Entries supplied:
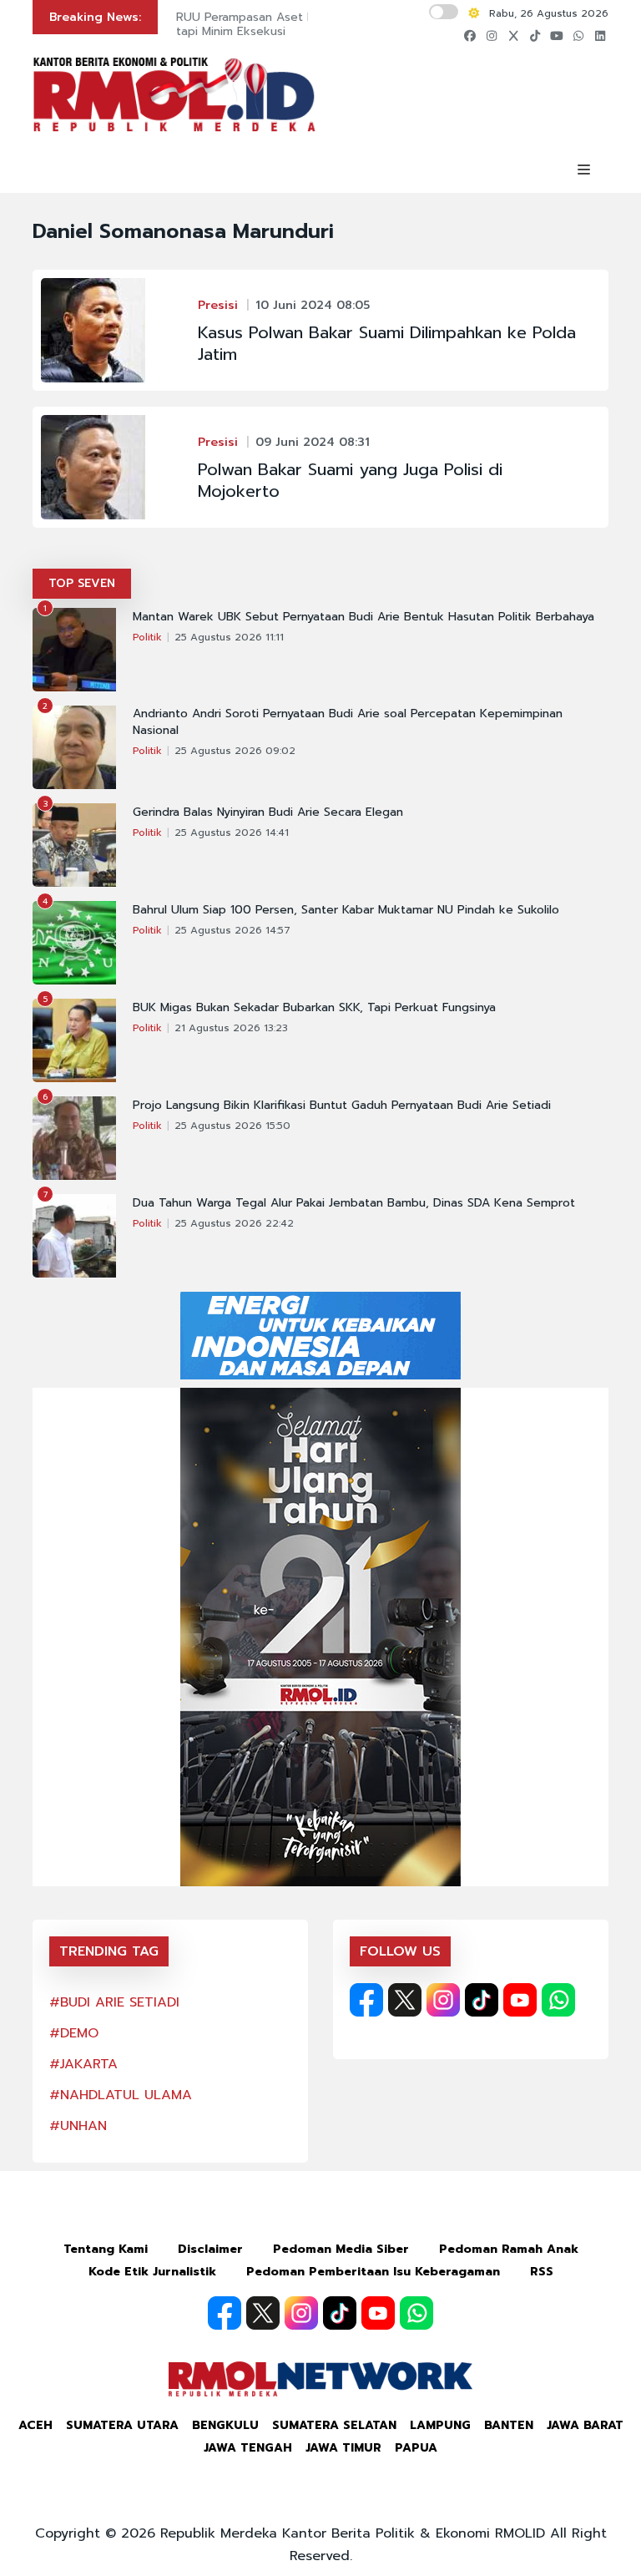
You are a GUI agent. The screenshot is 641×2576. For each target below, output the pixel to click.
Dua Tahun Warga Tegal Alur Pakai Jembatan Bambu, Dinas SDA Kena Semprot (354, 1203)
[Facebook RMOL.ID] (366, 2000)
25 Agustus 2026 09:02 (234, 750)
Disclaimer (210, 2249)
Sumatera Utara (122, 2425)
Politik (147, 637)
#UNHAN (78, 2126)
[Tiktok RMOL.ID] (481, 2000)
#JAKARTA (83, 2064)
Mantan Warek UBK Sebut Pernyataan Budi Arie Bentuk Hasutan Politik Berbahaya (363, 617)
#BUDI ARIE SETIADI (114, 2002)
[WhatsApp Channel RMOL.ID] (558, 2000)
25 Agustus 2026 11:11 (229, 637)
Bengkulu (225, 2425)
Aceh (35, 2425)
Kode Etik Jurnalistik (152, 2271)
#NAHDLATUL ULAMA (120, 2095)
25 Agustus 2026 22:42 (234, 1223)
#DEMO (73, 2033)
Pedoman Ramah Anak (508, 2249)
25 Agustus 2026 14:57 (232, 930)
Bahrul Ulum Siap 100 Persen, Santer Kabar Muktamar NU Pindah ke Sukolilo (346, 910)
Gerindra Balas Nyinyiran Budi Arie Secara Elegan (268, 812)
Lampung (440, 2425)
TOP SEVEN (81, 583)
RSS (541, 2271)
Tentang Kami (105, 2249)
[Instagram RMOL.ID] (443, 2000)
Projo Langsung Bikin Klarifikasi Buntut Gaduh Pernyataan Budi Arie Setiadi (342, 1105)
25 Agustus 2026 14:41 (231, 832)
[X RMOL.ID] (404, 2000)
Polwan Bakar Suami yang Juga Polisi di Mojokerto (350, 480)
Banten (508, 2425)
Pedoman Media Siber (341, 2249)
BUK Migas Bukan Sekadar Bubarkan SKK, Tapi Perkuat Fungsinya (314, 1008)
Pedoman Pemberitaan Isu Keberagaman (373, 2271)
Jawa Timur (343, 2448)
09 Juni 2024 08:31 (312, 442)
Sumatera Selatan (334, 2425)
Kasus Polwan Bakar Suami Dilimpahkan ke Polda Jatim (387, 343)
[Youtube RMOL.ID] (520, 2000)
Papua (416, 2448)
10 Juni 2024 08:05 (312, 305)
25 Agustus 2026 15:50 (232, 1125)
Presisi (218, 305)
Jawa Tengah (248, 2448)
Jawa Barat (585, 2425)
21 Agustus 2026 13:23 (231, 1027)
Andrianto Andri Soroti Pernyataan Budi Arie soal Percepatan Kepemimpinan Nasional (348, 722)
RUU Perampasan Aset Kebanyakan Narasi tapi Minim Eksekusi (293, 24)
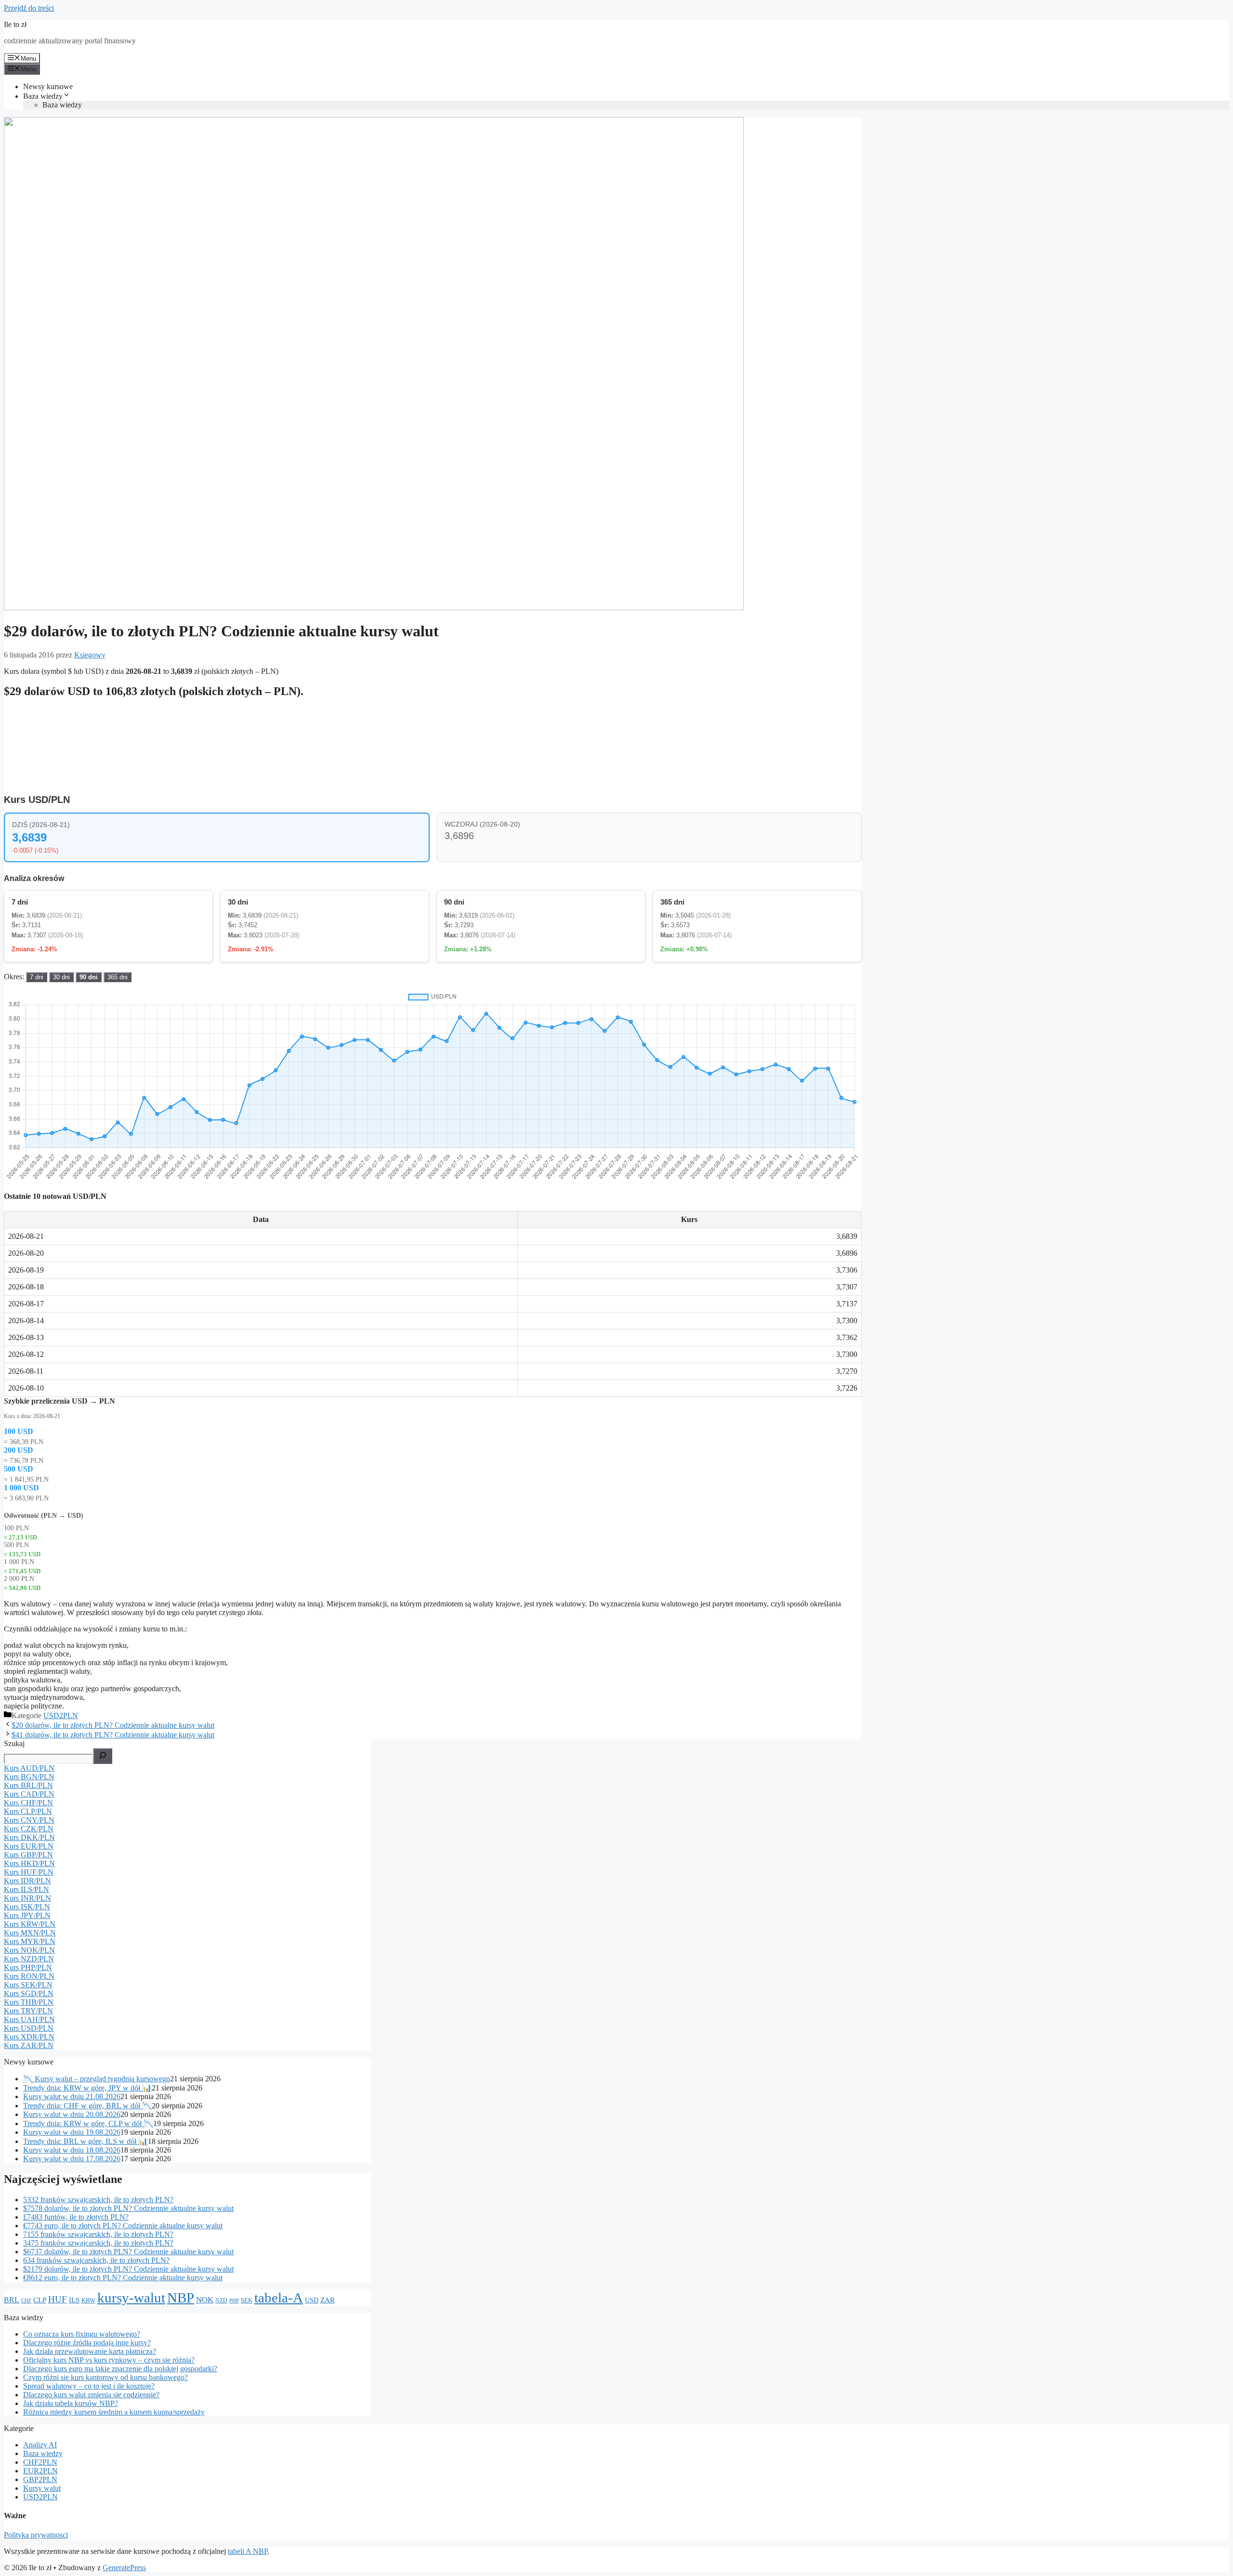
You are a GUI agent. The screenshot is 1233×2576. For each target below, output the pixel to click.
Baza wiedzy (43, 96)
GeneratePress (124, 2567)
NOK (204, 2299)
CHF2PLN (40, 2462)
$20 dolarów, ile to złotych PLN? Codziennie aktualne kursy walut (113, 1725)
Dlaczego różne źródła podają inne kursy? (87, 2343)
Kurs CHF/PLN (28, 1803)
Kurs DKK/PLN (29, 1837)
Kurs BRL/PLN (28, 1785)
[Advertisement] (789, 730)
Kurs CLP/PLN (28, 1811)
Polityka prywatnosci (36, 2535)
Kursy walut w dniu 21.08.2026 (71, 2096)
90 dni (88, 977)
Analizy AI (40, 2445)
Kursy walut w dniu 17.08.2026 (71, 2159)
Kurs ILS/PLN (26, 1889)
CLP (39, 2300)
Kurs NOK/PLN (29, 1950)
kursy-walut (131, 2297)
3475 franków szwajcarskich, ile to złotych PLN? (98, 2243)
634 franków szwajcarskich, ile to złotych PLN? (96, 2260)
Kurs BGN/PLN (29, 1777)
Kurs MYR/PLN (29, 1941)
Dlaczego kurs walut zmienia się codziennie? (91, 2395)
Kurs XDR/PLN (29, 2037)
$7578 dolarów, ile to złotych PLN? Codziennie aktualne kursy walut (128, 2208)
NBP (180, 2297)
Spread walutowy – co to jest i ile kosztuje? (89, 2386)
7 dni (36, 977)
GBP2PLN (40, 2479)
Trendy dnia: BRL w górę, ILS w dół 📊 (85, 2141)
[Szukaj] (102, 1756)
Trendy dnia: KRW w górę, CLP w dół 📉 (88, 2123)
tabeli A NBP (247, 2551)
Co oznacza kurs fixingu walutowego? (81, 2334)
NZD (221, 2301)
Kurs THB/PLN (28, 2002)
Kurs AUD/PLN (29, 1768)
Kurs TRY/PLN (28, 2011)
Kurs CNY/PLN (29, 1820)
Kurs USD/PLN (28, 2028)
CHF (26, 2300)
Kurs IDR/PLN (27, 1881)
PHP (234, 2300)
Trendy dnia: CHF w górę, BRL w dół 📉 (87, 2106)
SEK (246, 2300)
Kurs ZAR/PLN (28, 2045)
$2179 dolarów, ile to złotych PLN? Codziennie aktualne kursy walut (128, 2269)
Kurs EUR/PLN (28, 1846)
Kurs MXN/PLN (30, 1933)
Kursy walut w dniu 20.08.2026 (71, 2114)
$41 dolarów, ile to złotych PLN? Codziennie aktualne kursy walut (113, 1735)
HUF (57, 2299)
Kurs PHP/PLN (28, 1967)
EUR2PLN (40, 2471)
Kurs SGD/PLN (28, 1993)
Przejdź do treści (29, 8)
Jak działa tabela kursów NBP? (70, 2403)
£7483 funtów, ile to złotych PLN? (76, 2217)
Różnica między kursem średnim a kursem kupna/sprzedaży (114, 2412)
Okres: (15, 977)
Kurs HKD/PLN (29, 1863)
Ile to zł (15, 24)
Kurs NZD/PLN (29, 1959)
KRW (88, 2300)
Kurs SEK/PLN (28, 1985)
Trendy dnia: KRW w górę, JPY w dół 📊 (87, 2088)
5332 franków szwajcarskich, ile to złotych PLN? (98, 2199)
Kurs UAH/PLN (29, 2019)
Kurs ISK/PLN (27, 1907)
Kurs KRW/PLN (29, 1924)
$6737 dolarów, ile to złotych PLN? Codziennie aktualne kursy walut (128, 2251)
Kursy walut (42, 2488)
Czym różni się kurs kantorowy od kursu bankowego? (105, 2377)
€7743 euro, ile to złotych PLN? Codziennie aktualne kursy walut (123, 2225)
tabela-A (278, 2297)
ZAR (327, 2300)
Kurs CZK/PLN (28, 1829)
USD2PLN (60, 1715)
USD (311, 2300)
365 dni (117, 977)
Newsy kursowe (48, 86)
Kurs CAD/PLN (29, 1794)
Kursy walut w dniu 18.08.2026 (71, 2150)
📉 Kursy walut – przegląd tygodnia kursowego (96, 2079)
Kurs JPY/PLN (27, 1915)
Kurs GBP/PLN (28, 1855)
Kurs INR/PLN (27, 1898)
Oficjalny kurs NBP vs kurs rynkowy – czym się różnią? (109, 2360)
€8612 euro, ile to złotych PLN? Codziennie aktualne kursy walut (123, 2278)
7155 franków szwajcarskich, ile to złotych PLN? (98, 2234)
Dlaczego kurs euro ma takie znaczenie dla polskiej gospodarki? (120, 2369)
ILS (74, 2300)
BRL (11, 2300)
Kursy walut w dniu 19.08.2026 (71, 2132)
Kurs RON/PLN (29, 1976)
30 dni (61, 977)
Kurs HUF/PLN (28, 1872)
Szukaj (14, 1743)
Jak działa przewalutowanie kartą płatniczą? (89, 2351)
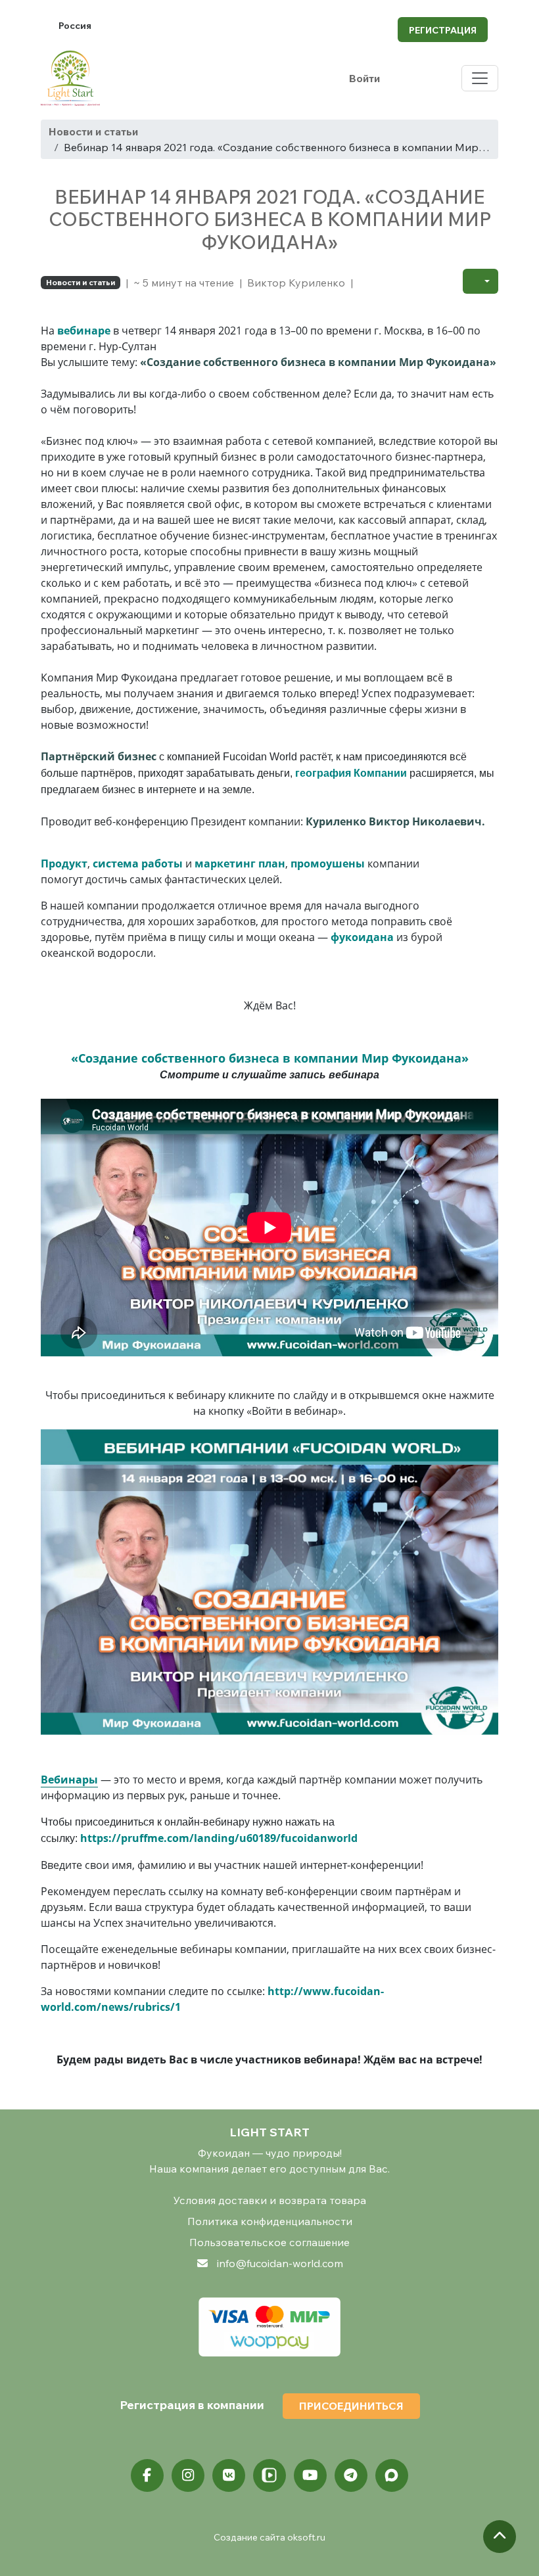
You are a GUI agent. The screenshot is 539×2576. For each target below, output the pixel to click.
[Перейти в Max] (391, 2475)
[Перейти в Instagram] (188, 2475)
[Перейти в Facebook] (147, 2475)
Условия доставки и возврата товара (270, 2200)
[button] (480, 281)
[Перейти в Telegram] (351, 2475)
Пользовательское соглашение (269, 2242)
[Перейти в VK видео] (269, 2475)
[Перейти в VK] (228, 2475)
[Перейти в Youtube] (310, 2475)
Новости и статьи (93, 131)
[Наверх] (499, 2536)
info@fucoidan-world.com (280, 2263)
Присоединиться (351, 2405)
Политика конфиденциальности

Exercise aim: What are the lines, exactly as written above, from the line with "Trendy dnia: BRL" to the line with "Trendy dnia: CHF", both included? Output only those.

Worked solution:
Trendy dnia: BRL w górę, ILS w dół 📊 (85, 2141)
[Szukaj] (102, 1756)
Trendy dnia: KRW w górę, CLP w dół 📉 (88, 2123)
tabeli A NBP (247, 2551)
Co oznacza kurs fixingu walutowego? (81, 2334)
NZD (221, 2301)
Kurs THB/PLN (28, 2002)
Kurs AUD/PLN (29, 1768)
Kurs TRY/PLN (28, 2011)
Kurs CNY/PLN (29, 1820)
Kurs USD/PLN (28, 2028)
CHF (26, 2300)
Kurs IDR/PLN (27, 1881)
PHP (234, 2300)
Trendy dnia: CHF w górę, BRL w dół 📉 (87, 2106)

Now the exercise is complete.